WORK ITEM
When you reach the line that contains "Where should I", begin copying exactly, and continue through the last line of the data; no pictures belong in the copy.

-------- DATA FOR REVIEW --------

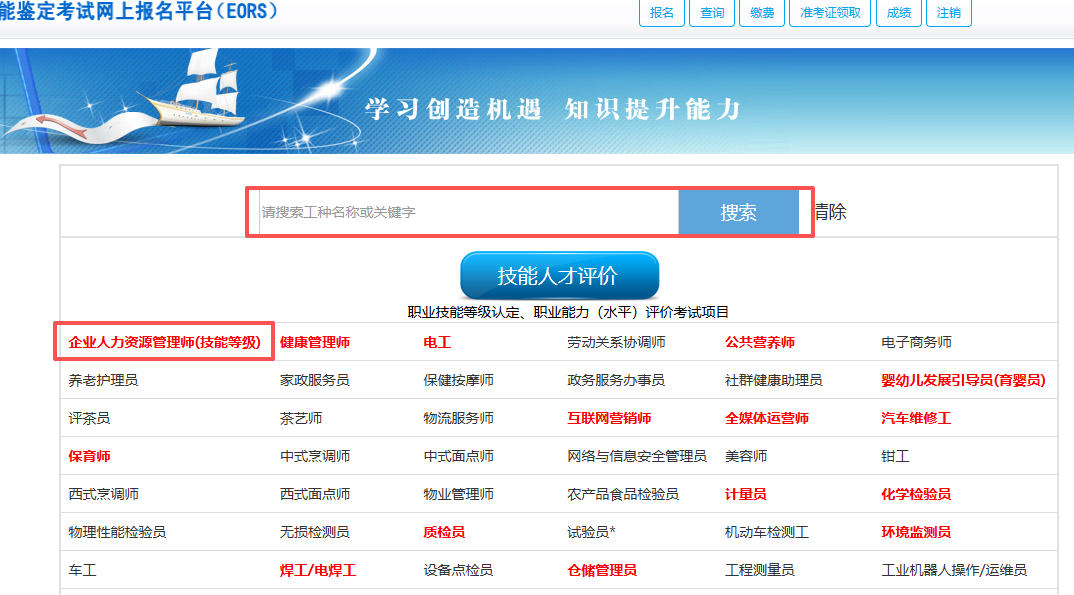Click the 注销 button

point(948,13)
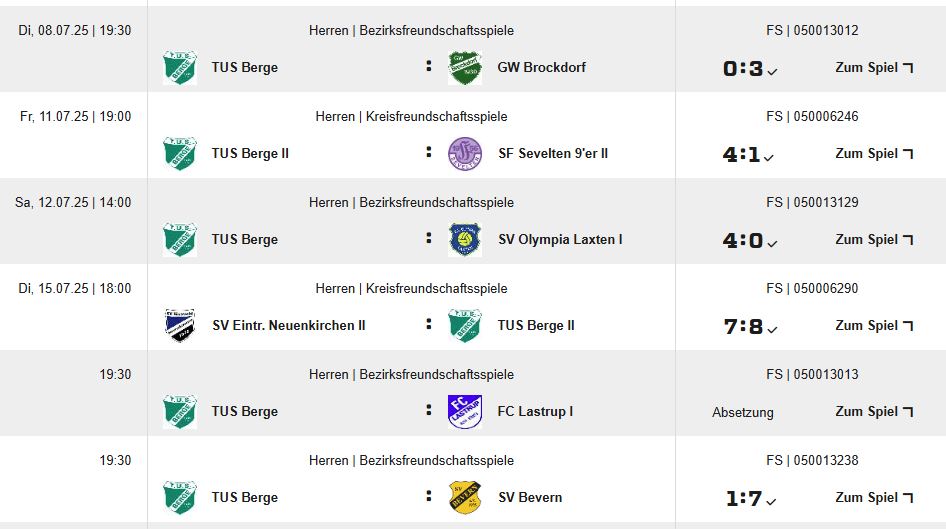
Task: Click the 4:0 score result
Action: click(743, 241)
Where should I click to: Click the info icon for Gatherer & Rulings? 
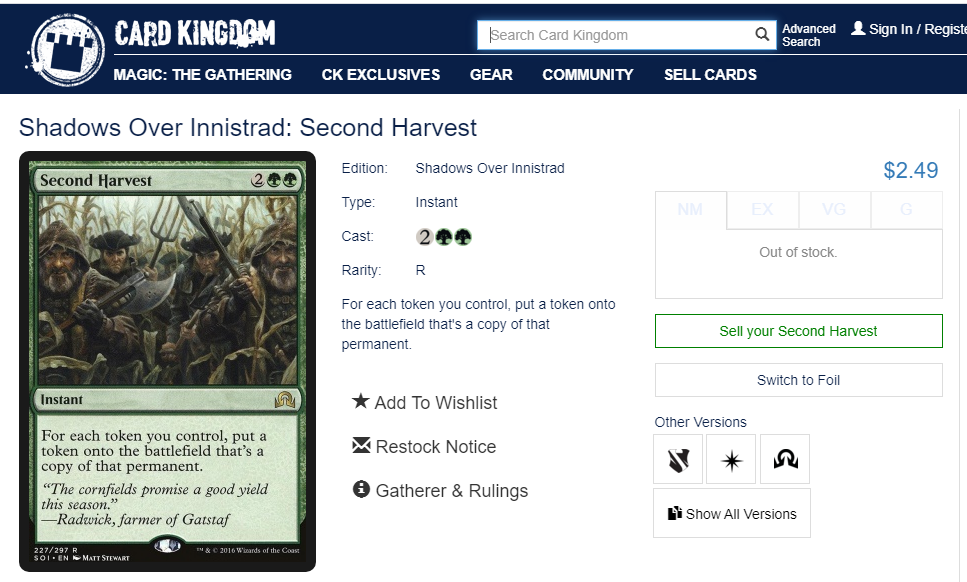[x=361, y=490]
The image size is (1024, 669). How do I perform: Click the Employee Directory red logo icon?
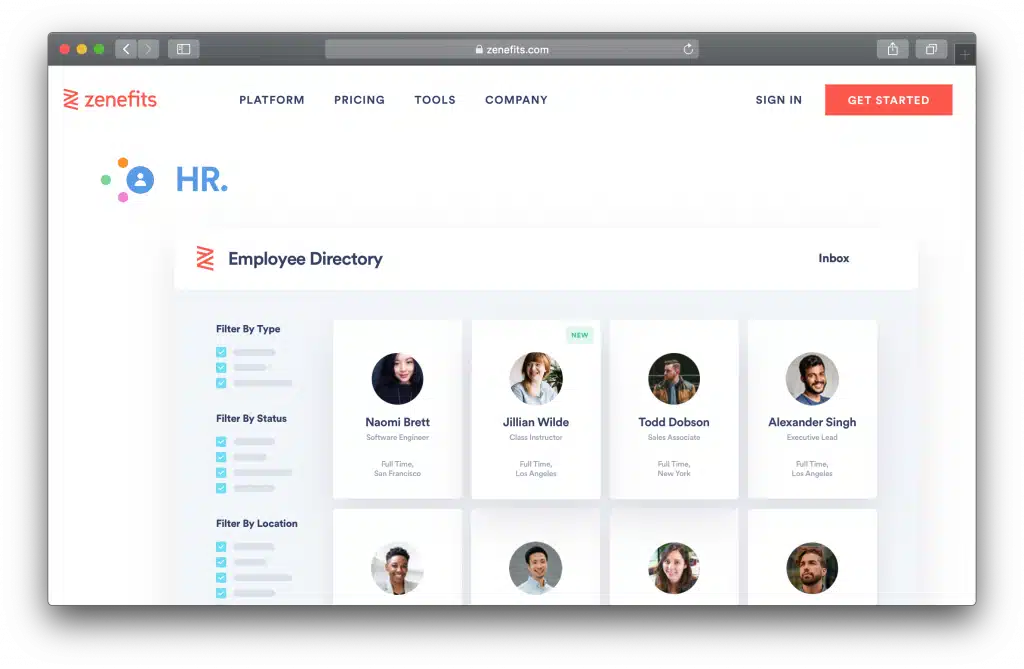click(x=205, y=258)
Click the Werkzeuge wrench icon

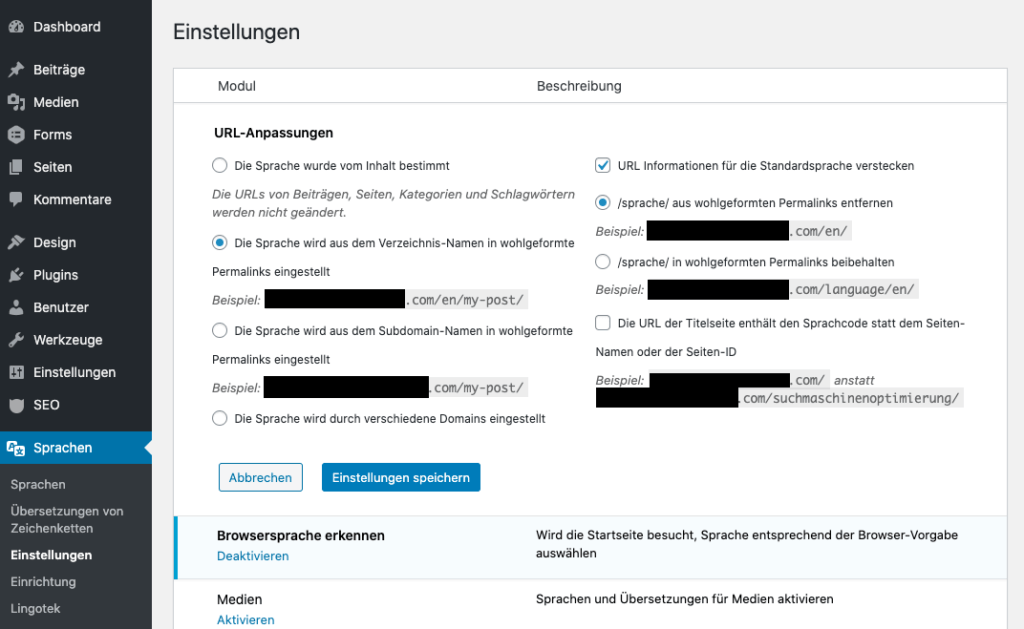coord(16,340)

--------

EXERCISE OUTPUT
Where should I click to: Click the info icon for Gatherer & Rulings? 
[x=361, y=490]
The image size is (1024, 669). How do I perform: Click the Employee Directory red logo icon?
click(x=205, y=258)
Click the Werkzeuge wrench icon

coord(16,340)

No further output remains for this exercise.